START Extracted material

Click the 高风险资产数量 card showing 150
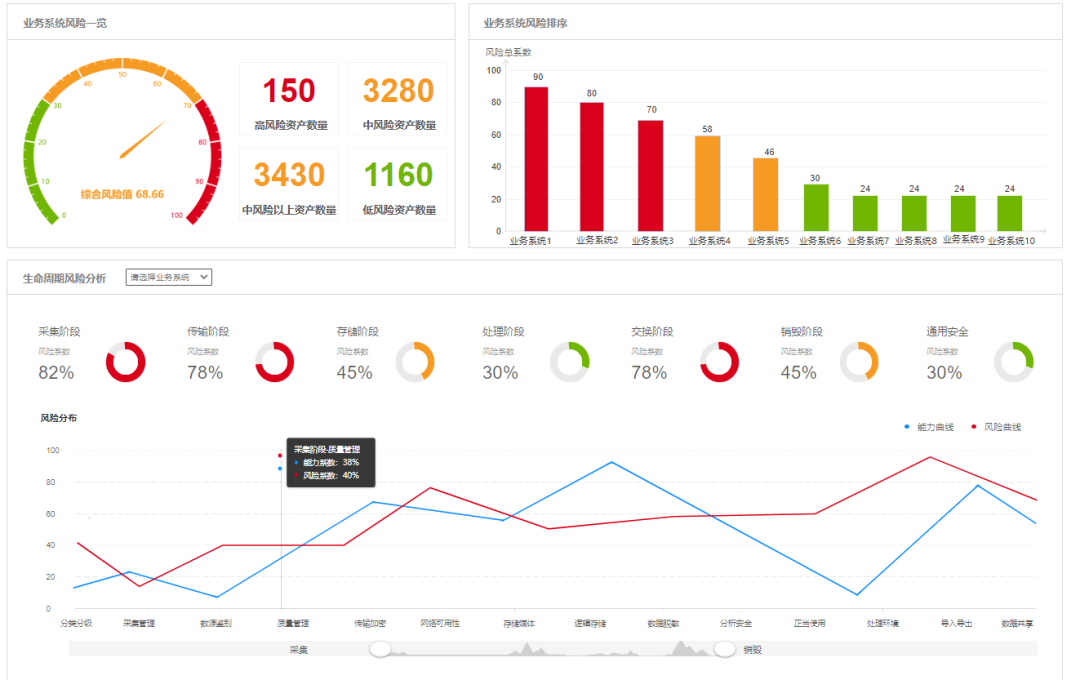 (290, 99)
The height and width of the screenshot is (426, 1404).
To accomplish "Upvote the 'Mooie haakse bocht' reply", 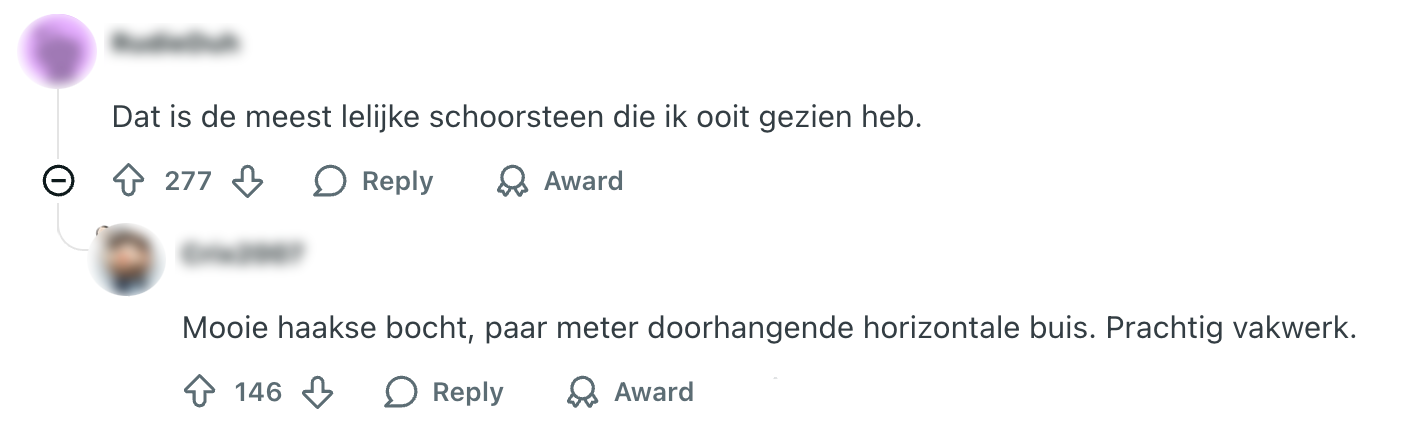I will (x=199, y=392).
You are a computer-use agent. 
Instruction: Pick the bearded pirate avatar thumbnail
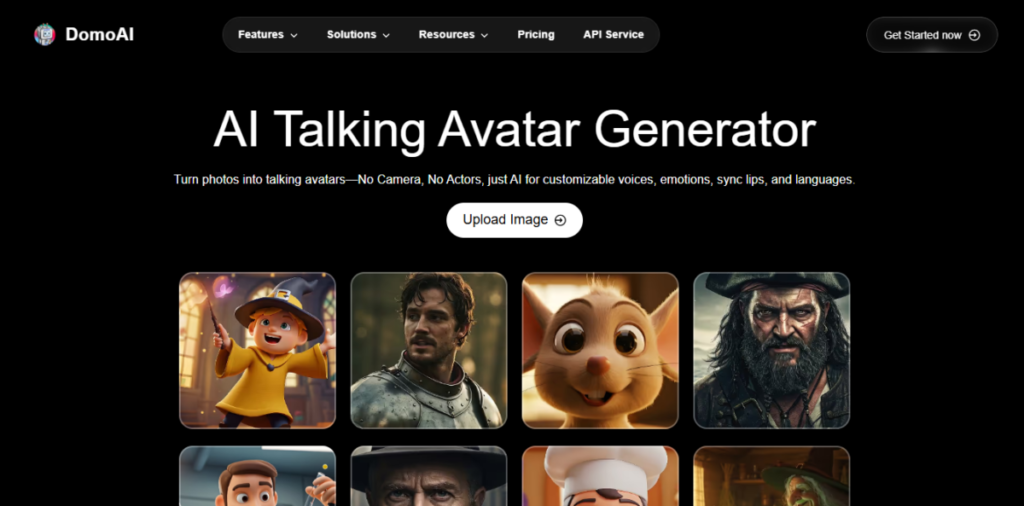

END Extracted material

**What this task involves**
Give again exactly the lines from the one holding "You are a computer-use agent." to the final line of the records, both ends included, and nothing more. Pictures do not belong in the copy.

**Solution**
You are a computer-use agent. 
Instruction: Pick the bearded pirate avatar thumbnail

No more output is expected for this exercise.